Le faux problème du coût du travail
Bouc émissaire du débat sur la compétitivité, le « coût du travail » n’est pas responsable du recul de l’emploi industriel en France. Au contraire, plus on a fait baisser le coût du travail pour les employeurs, plus les emplois industriels ont été détruits. Depuis 2002 les exonérations de cotisations patronales sont ainsi passées de 19 à 28 milliards par an. Soit 215 milliards de baisse cumulée du coût du travail en 10 ans ! Résultat : 700 000 emplois industriels détruits sur la même période. C’est pourtant dans la même direction des baisses de cotisations que la droite et le PS proposent de continuer, sans aucune imagination.
France / Allemagne : les vrais chiffres Selon une enquête de l’INSEE publiée au printemps 2012, une heure de travail industriel coûtait 33,37 euros en Allemagne et 33,16 euros en France. L’heure de travail coûte donc un peu moins cher en France qu’en Allemagne. La France était aussi moins chère que la Belgique, le Danemark et la Suède. Et l’écart est encore plus frappant si on regarde uniquement l’industrie automobile, celle qui concerne PSA. Toujours selon l’INSEE, « dans l’industrie automobile, le coût horaire allemand est le plus élevé d’Europe.

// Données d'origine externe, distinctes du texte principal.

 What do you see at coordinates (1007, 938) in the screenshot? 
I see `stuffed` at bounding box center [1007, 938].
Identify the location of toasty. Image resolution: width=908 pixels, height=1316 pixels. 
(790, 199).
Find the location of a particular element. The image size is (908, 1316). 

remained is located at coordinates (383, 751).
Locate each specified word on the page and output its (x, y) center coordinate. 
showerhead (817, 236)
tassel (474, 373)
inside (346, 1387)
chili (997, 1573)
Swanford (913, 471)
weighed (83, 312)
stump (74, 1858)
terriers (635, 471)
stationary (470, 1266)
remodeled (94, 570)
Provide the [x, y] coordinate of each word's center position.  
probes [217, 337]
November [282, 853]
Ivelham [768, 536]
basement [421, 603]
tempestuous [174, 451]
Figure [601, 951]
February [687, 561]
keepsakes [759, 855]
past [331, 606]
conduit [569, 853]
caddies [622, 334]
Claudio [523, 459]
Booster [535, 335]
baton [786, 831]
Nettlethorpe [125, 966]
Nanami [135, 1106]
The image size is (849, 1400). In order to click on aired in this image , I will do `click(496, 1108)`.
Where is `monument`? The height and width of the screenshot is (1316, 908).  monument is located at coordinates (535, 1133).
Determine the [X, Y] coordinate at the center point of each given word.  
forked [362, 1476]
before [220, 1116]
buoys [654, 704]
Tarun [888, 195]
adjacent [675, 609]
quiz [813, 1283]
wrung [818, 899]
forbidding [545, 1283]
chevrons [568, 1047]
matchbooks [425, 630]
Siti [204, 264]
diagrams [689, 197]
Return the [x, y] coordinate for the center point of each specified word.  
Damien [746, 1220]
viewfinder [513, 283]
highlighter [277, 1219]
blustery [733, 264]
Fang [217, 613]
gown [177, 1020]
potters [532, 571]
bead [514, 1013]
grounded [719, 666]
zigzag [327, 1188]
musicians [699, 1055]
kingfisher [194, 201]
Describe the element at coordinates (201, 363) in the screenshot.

Il est en particulier supérieur de 29% à celui observé en France » : 43,14 euros en Allemagne et 33,38 euros en France. |
Le vrai problème : le coût du capital
Le Medef, relayé par la presse économique, répète régulièrement que « les marges des entreprises diminuent au détriment de l’investissement ». Ce diagnostic est juste sur le plan comptable. Mais il ne dit rien sur la responsabilité de cette situation. Car la « marge disponible » dépend des salaires mais aussi des dividendes prélevés par les actionnaires. Or entre le 1er trimestre 2007 et le 1er trimestre 2012, les dividendes nets versés ont progressé de 27% alors que la masse salariale ne progressait que de 12%. Cela signifie que les actionnaires contribuent deux fois plus que les travailleurs à faire reculer la marge des entreprises. Le vrai problème économique du pays n’est donc pas le coût du travail mais le coût du capital. Les dividendes prélevés par les actionnaires sur l’activité des entreprises représentaient 3,2% de la richesse nationale en 1980, ils en représentent aujourd’hui 9,3 %. Le capital coûte donc 120 milliards d’euros annuels de plus à l’économie aujourd’hui qu’il y a 30 ans. Autant d’argent de perdu pour l’investissement productif et les salaires.
Le coût de l’euro Un autre coût dont personne ne parle est celui lié aux variations du cours de la monnaie. Or depuis 2000, la valeur de l’euro a grimpé de 45%. Cela signifie que les prix des produits européens vendus en dehors de l’UE ont été renchéris d’autant. C’est Louis Gallois lui-même qui avait d’ailleurs expliqué il y a quelques années, qu’Airbus perd 100 millions chaque fois que l’euro monte de 1 centime. Il suffirait donc de dévaluer durablement l’euro pour améliorer la compétitivité. |
La quête de la compétitivité ressemble donc à un mirage. Elle prétend agir sur un moteur économique, les exportations, qui est aléatoire et disqualifié à long terme par la crise écologique. Elle contribue à désigner le coût du travail comme bouc émissaire du chômage. Pour mieux exonérer la responsabilité beaucoup plus lourde du coût du capital et de l’euro.